Les objets connectés sont à la mode dans tous les secteurs d’activités. Les assurances ne font pas exception, avec une logique souvent récurrente : si l’assuré accepte de donner accès à certaines informations personnelles, il bénéficie de conditions particulières, ou de remises sur son contrat. Une étude publiée par SMA au 3eme trimestre 2014 indique que 74% des compagnies d’assurance prévoient d’investir dans l’Internet des Objets d’ici 2016.
Miser sur les usages grâce à la mesure en temps réels
L’arrivée des objets connectés dans le secteur de l’assurance va engendrer une profonde transformation. L’assurance est avant tout un métier de gestion du risque. Un métier de statistiques, de calculs de masse capables de déterminer des abaques, et de positionner un profil client sur une échelle de risque. Les grands principes de segmentation ou de profilage de ce secteur pouvant conduire à viser commercialement exclusivement les profils à zéro risque. Et être jeune conducteur de sexe masculin c’est, dans certaines compagnies, la garantie d’être classifié ‘à risque’ et cela quelle que soit la réalité de votre mode de conduite. En introduisant, grâce aux objets connectés, la notion de profil, en fonction de l’usage, le secteur de l’assurance transforme sa manière d’évaluer le risque. Les éléments constituant un profil sont nombreux : les trajets, les kilomètres parcourus et les habitudes de conduite. Et si demain les assurés acceptent d’autres types de mesure, comme celles liées à leur santé, les compagnies d’assurance pourront encore mieux adapter leur offre en fonction des profils visés.
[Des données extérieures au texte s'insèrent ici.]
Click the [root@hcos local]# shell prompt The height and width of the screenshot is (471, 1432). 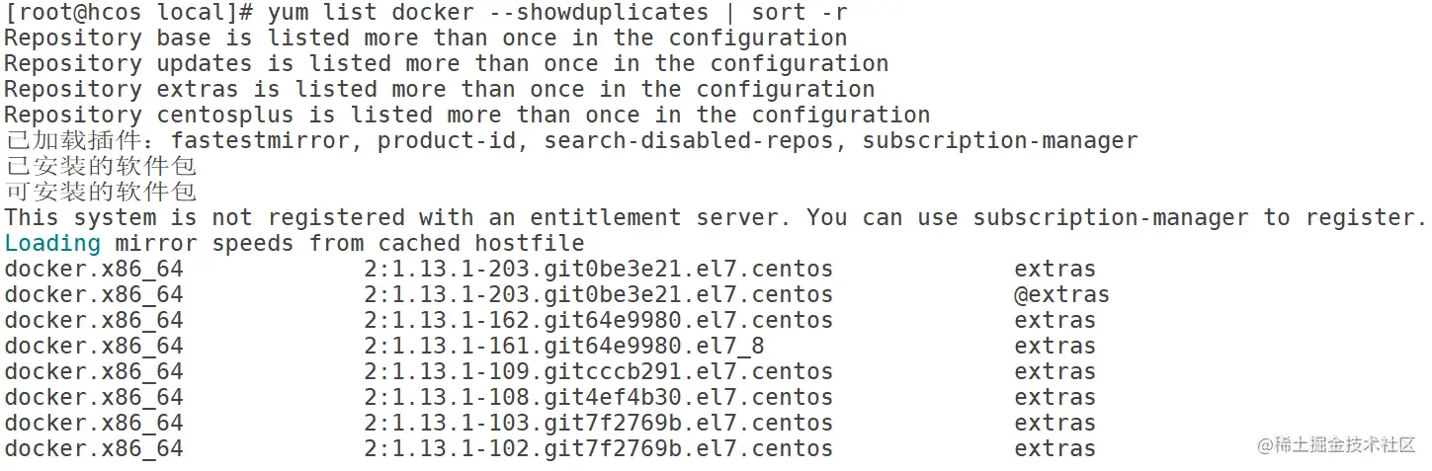tap(129, 13)
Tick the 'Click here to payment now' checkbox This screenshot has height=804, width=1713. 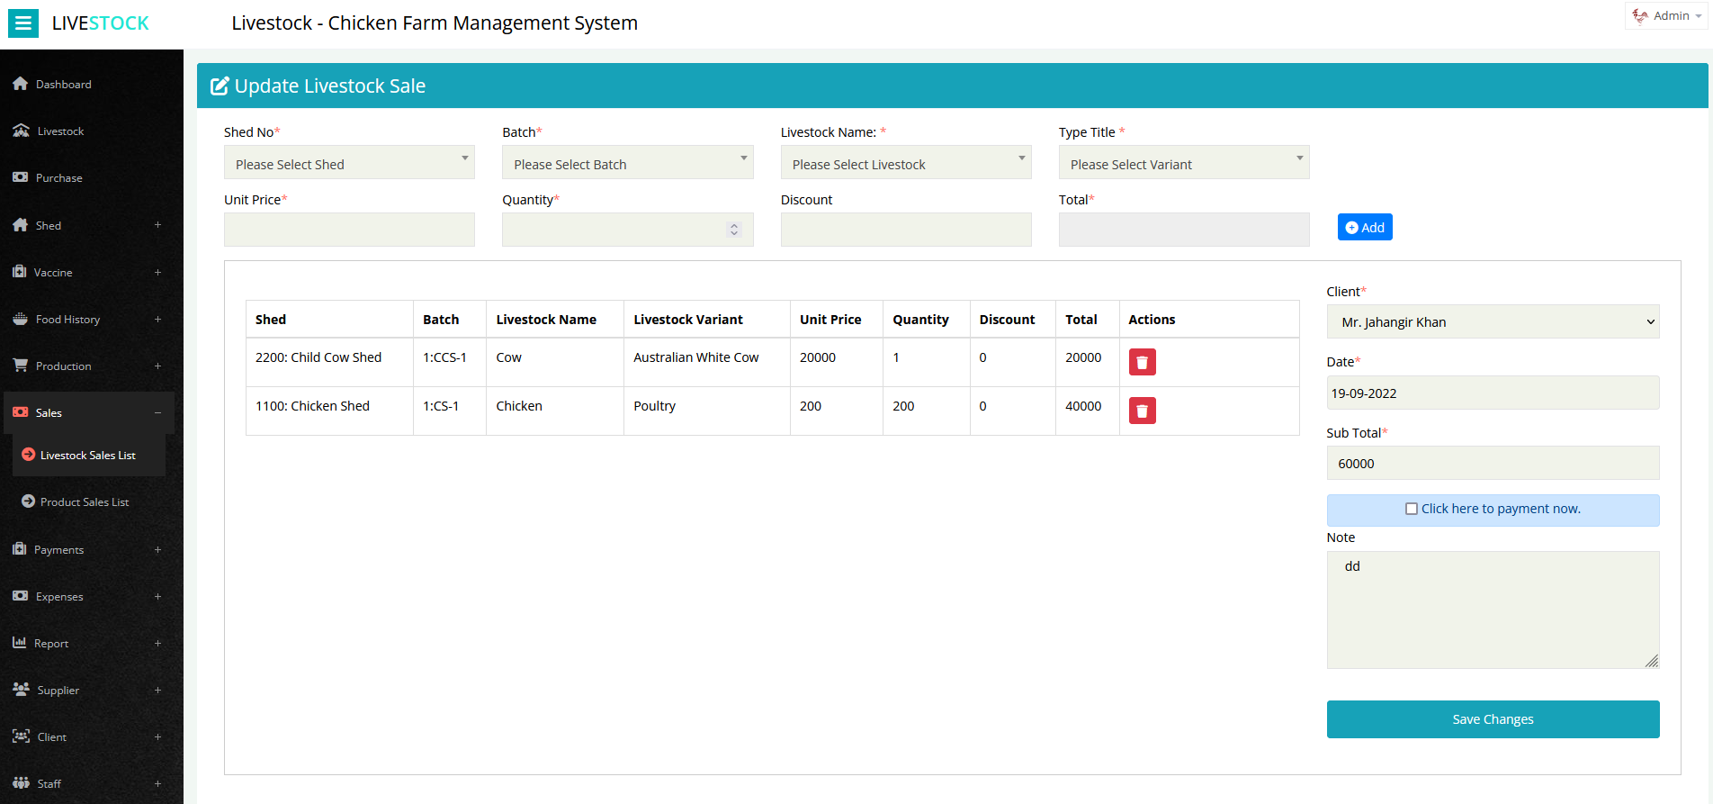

Vers une plus grande segmentation des profils d’assurés et des offres
Avec l’internet des objets et la collecte individualisée de données associées à tous les domaines potentiellement couvert par l’assurance, les possibilités d’analyse offrent aux assureurs des capacités sans précédent pour affiner leurs approches et réduire leur prise de risque. Au final, si la réglementation le permet, le métier de l’assurance basé sur le risque pourrait virtuellement disparaitre. Et les intervenants baseront exclusivement leurs produits sur l’analyse des profils de leurs clients basés sur leurs usages réels. Une étude publiée par SMA au 3eme trimestre2014 indique en tout cas que 74% des compagnies d’assurance prévoient d’investir dans l’Internet des Objets d’ici 2016 pour s’adapter à cette transformation.